4. The Incredible String Band | Witches' Hat
More songs from the briar woods, for the quiet and shy people, the free folk. Wild Music for elves.

5. Jessica Pratt | Bushel Hyde
I think of Jessica Pratt as a soul sister in the Music she makes, Gentle Music belying themes of Longing and Aloneness.

6. Traffic | Rainmaker
Melancholy beauty, maybe I miss my old home? We lived in Taiwan then and listened to Music on a reel to reel, as well as vinyl.

7. The Rolling Stones | Moonlight Mile
Coming home very late at night from gigs, smoking the last cigarettes of the day, this song keeps me company as I drive home to my sleeping husband, I love him so much.

8. Iggy Pop | Funtime
I heard a snippet of this amazing song in a vampire movie I loved, called The Hunger. It came out in 1983 and had David Bowie in it, and Catherine Deneuve. I bought the soundtrack, but this song wasn't on it. This was pre-Internet, and no one could tell me what it was, or who sang it. Then, years later, I went to a party in Colorado, and someone told me about Iggy Pop/The Idiot, which I bought that week on vinyl.

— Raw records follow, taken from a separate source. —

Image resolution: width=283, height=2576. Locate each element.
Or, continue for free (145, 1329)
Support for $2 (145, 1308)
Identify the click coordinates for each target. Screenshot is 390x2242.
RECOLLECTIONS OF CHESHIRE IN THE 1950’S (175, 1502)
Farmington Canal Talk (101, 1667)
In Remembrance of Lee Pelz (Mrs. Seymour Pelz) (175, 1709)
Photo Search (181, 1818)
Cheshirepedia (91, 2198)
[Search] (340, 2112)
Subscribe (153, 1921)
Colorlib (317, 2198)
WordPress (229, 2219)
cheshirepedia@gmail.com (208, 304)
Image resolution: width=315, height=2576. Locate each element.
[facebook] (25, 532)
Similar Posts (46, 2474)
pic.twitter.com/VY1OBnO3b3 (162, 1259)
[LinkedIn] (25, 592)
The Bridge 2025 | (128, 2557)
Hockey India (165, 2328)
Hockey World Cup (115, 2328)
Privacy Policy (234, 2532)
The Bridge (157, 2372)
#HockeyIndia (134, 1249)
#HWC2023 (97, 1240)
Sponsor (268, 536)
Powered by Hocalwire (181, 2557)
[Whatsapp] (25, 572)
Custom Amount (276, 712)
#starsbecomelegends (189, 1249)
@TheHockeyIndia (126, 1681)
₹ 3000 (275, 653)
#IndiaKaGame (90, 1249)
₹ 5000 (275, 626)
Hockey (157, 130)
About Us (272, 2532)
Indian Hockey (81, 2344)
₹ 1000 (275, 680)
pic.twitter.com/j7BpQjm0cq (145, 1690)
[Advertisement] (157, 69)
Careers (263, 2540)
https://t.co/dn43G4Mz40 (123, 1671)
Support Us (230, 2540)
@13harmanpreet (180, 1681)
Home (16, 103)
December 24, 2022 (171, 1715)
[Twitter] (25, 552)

9. The Jimi Hendrix Experience | Manic Depression
Beautiful Jimi Hendrix guitar and voice floats over a roiling sea of triple metre, Mitch Mitchell's gorgeous Jazz drumming. Loving someone who won't be loved, but needs it, cries out for it.

10. Ace Frehley | New York Groove
This one is kind of a joke, in that it always make me smile. I live in a small town, and the elation I feel when I drive into NYC to play Music is very real, and I get so excited. If I didn't make myself laugh, I might get nervous! Someone told me: Angels fly because they take themselves lightly.